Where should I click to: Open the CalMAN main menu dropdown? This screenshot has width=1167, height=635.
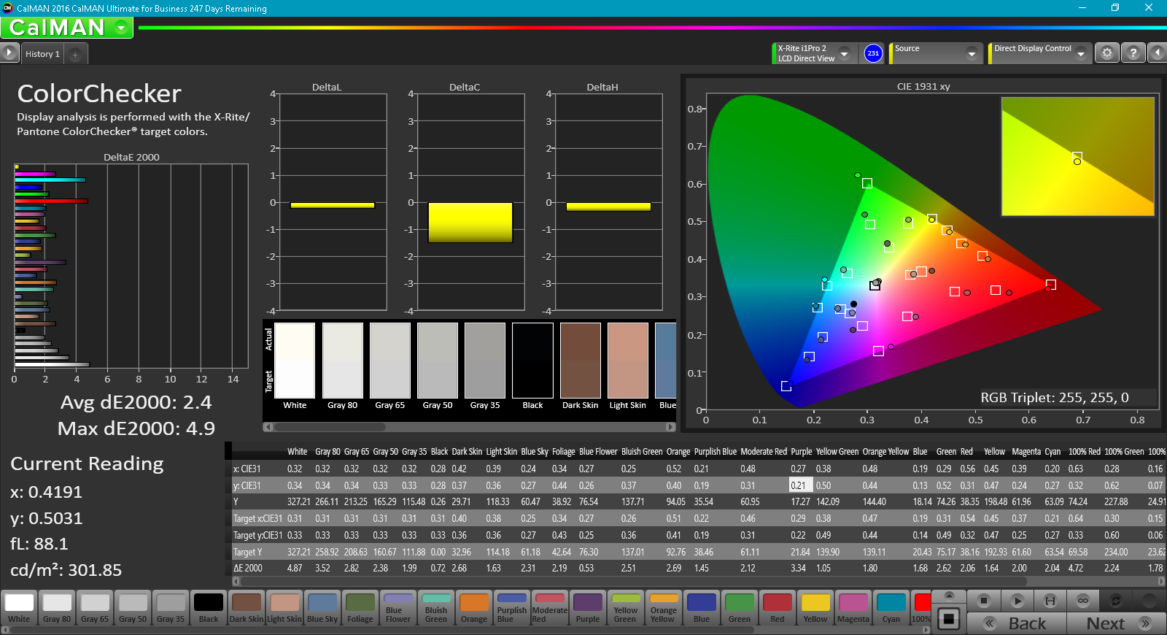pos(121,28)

========

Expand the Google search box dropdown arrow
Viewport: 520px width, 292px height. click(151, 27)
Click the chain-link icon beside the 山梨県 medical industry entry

========

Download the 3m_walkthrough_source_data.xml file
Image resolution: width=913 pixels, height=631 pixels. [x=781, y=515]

========

What you need to do
Reproduce exactly the entries above, limited to the lines from the one with "Expand the Google search box dropdown arrow" through the one with "Click the chain-link", both included.

Worked solution
Expand the Google search box dropdown arrow
Viewport: 520px width, 292px height. click(151, 27)
Click the chain-link icon beside the 山梨県 medical industry entry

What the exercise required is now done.